Start of Source data

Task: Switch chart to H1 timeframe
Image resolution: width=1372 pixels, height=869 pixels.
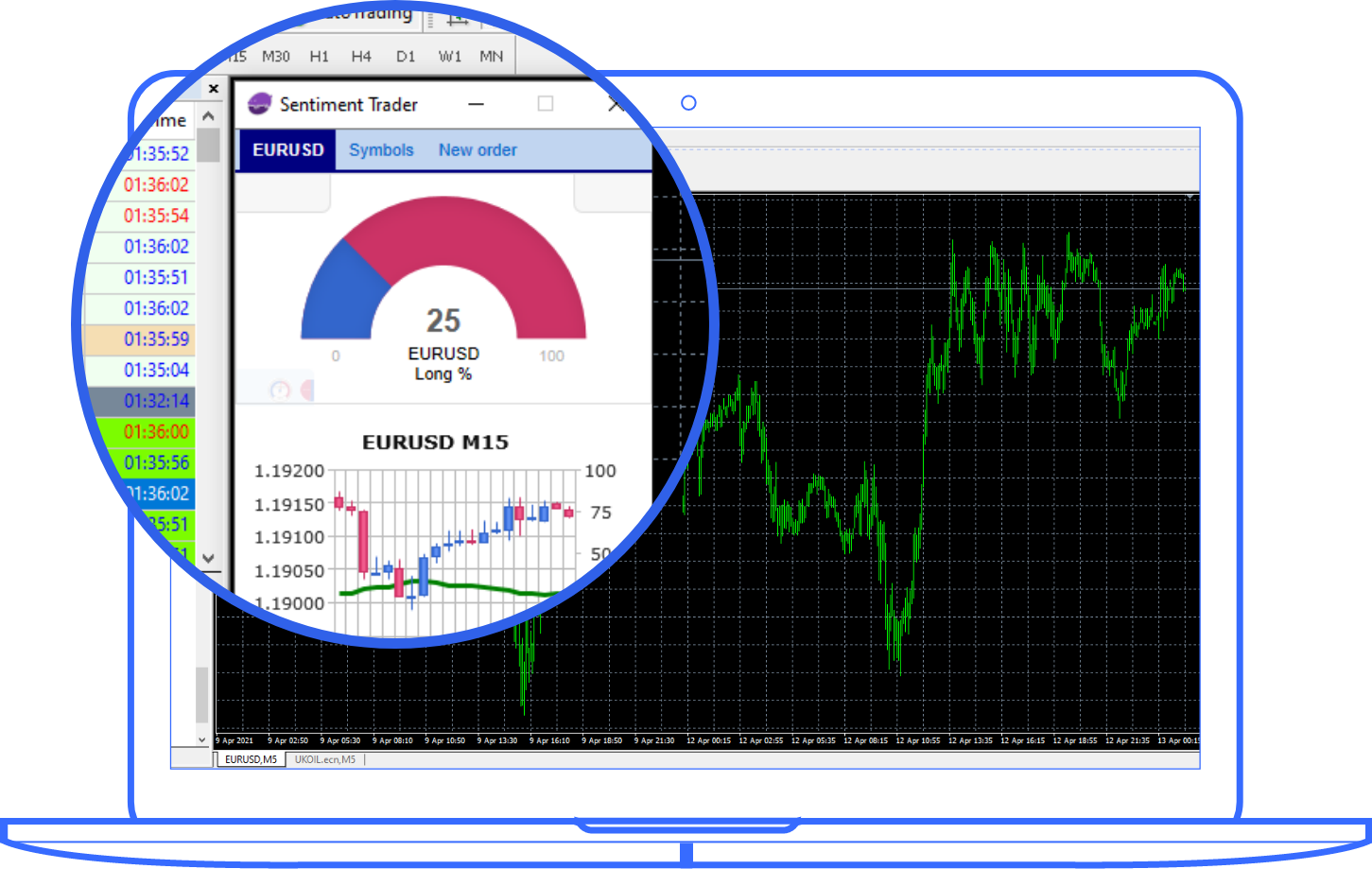Action: 320,57
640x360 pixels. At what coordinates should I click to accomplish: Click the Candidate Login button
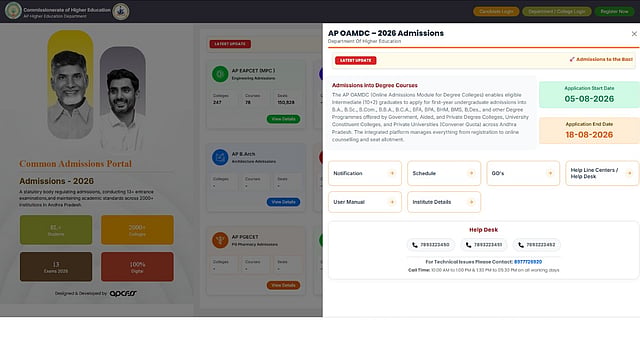(496, 11)
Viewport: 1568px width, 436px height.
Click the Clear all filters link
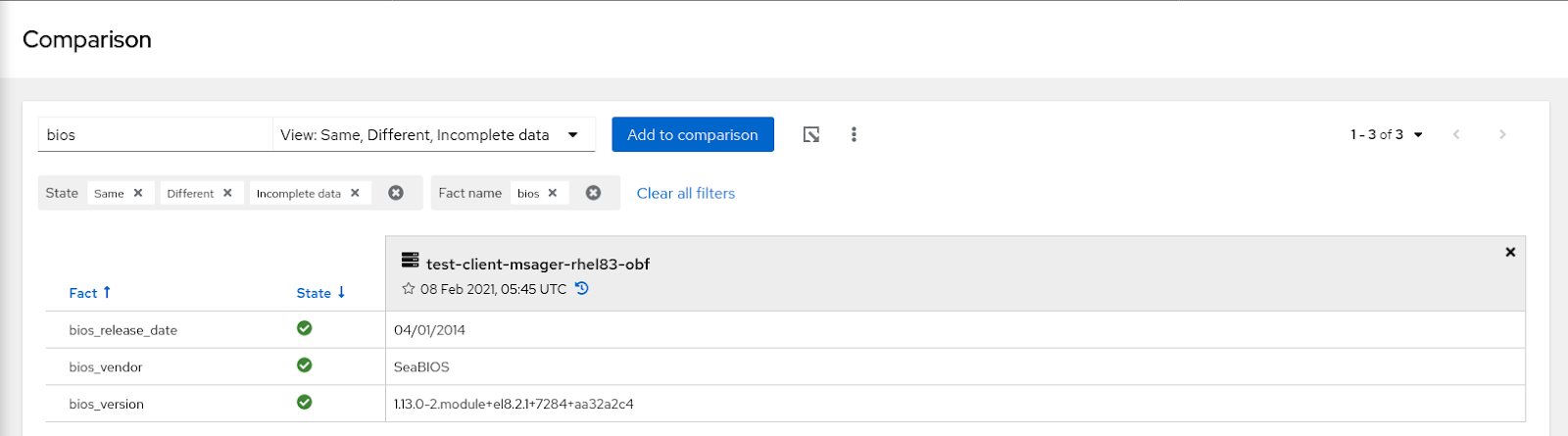pos(686,193)
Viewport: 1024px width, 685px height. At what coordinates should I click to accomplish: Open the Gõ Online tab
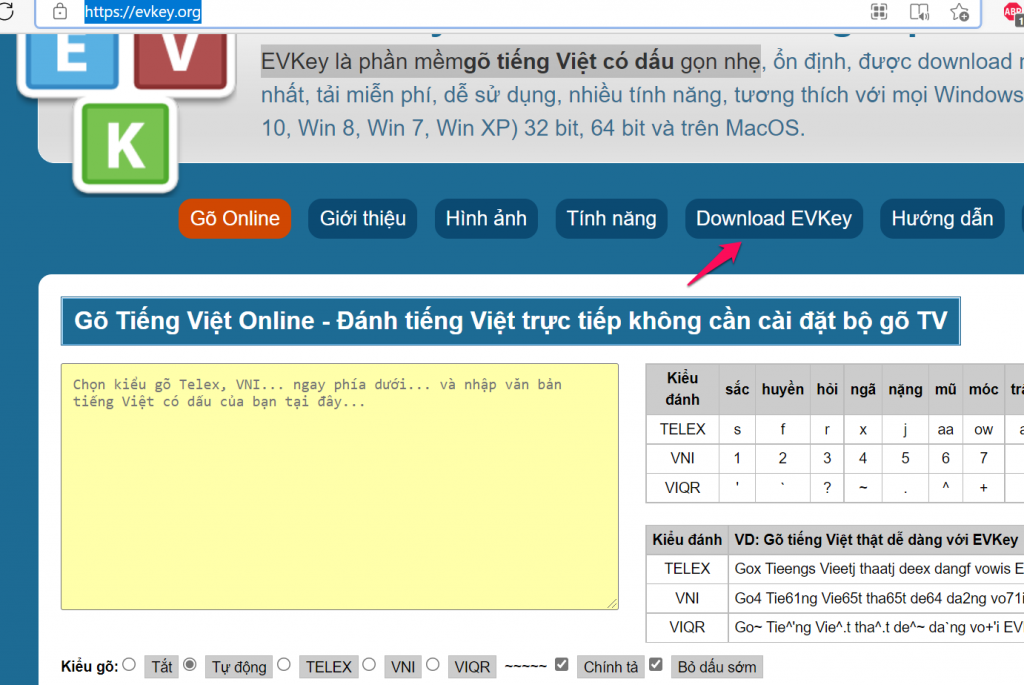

End of Source data

→ Task to carry out
Nothing in the records should be changed in the copy, but the pictures must be left out.

→ Solution for this problem
Task: Switch chart to H1 timeframe
Image resolution: width=1372 pixels, height=869 pixels.
Action: 320,57
640x360 pixels. At what coordinates should I click to accomplish: Click the Candidate Login button
(496, 11)
Viewport: 1568px width, 436px height.
Click the Clear all filters link
pos(686,193)
Viewport: 1024px width, 685px height. At what coordinates should I click to accomplish: Open the Gõ Online tab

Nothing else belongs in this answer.